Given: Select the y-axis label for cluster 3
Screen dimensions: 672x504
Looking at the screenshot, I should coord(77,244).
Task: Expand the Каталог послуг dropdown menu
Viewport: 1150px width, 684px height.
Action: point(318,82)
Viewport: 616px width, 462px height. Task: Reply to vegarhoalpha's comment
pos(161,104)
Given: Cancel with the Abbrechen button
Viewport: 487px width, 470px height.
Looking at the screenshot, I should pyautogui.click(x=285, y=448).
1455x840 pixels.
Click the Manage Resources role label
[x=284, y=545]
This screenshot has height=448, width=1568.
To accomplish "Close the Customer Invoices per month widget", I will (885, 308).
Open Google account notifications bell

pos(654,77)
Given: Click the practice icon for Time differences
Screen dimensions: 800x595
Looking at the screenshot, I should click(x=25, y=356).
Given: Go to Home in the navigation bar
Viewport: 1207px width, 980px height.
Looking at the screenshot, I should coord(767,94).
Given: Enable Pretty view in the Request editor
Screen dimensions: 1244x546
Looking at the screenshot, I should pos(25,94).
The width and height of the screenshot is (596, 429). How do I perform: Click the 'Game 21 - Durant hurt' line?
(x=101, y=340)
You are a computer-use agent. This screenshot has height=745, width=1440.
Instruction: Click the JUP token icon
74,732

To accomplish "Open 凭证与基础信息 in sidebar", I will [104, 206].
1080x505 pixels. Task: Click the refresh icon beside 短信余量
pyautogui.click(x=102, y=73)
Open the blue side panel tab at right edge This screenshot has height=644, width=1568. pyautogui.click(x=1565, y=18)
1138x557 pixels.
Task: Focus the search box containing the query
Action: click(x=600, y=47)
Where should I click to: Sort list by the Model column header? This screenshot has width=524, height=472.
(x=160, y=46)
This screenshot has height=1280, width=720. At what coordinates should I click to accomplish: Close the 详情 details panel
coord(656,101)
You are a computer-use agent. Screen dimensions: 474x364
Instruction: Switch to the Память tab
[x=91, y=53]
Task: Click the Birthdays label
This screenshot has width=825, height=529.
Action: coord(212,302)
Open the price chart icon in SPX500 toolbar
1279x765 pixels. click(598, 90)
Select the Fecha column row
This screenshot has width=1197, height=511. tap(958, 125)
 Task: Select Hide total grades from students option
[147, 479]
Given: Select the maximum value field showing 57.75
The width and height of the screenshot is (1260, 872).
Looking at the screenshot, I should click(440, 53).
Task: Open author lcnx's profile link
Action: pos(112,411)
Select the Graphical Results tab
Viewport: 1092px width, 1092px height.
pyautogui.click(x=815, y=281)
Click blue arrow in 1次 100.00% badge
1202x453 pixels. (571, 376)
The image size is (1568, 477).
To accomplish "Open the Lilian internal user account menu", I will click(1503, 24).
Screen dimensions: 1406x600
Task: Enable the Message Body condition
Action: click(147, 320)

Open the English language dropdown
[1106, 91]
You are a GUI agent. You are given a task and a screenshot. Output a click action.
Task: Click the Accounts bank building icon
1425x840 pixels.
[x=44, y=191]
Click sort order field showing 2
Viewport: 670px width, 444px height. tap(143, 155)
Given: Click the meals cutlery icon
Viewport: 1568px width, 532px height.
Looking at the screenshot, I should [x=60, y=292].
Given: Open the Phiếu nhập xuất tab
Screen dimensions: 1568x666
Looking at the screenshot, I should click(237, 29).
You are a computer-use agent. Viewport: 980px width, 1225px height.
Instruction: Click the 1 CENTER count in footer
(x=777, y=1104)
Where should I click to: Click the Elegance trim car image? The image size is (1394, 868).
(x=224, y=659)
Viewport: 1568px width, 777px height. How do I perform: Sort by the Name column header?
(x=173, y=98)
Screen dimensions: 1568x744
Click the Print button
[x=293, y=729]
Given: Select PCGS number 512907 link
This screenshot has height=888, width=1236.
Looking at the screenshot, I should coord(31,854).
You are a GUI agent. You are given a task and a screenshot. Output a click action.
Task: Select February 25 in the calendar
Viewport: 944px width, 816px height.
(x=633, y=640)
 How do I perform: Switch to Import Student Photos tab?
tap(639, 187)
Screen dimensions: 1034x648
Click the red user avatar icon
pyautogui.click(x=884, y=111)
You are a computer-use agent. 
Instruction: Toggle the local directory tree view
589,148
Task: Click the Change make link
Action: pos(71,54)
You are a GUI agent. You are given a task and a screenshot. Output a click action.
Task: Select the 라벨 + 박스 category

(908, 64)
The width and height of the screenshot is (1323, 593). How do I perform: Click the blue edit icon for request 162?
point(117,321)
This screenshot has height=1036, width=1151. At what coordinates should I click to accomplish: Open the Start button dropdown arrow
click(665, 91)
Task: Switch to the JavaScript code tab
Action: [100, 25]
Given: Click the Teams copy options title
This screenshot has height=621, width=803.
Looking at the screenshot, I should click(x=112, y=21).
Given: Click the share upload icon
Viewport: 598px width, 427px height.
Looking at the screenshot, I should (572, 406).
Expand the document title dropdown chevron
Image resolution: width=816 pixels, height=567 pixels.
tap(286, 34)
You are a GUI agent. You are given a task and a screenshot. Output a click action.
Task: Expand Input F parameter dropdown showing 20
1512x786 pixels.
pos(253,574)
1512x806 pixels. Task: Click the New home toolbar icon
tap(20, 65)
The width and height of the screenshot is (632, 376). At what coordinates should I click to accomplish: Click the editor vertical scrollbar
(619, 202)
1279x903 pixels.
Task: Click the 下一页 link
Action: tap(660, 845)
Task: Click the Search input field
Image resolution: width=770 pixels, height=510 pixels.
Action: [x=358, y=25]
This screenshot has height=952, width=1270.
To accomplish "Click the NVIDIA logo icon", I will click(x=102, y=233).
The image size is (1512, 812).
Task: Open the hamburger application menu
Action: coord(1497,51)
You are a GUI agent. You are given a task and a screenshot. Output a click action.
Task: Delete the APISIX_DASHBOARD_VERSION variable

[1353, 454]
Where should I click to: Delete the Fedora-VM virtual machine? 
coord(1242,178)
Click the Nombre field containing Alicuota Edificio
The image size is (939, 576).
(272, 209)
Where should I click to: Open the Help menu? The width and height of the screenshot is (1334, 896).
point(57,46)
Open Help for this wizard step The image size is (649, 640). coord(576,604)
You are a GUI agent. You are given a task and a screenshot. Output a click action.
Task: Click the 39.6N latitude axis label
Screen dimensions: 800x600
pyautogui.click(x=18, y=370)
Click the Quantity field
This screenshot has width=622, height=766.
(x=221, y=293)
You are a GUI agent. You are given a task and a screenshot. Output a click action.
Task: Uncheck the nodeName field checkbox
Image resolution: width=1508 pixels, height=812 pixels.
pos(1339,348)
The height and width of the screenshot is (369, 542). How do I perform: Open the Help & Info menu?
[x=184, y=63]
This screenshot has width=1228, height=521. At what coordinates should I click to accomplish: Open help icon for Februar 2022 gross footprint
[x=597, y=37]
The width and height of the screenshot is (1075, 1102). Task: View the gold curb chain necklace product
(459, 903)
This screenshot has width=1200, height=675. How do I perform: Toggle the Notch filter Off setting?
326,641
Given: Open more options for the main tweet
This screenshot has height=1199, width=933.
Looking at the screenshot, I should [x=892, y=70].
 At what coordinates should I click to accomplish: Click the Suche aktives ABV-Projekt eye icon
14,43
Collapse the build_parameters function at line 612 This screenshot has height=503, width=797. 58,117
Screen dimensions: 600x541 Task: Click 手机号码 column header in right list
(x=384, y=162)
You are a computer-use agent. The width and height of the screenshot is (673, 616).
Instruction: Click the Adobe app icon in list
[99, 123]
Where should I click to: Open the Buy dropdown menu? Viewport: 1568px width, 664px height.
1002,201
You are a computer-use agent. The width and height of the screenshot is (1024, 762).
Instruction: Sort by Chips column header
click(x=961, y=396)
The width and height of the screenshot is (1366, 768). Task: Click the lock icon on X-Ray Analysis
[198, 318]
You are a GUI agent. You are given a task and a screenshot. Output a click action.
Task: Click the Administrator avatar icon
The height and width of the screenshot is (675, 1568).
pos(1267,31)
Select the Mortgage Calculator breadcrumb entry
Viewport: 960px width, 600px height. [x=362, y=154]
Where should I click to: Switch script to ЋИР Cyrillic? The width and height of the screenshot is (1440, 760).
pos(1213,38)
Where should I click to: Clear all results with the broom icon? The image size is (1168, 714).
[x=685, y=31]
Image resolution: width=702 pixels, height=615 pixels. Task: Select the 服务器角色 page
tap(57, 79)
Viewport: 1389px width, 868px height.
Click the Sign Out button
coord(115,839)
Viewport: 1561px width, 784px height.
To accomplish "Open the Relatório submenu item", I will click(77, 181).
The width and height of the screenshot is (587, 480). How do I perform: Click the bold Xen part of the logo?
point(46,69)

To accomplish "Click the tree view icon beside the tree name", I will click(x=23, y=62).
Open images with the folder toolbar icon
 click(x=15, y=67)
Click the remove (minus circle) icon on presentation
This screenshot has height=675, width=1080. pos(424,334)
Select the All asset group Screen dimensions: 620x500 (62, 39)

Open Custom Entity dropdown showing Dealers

+++++

■ Your instructions:
Show the lines of the listing above with "options".

■ Answer to this exercise:
Given: Click the Teams copy options title
Given: Open more options for the main tweet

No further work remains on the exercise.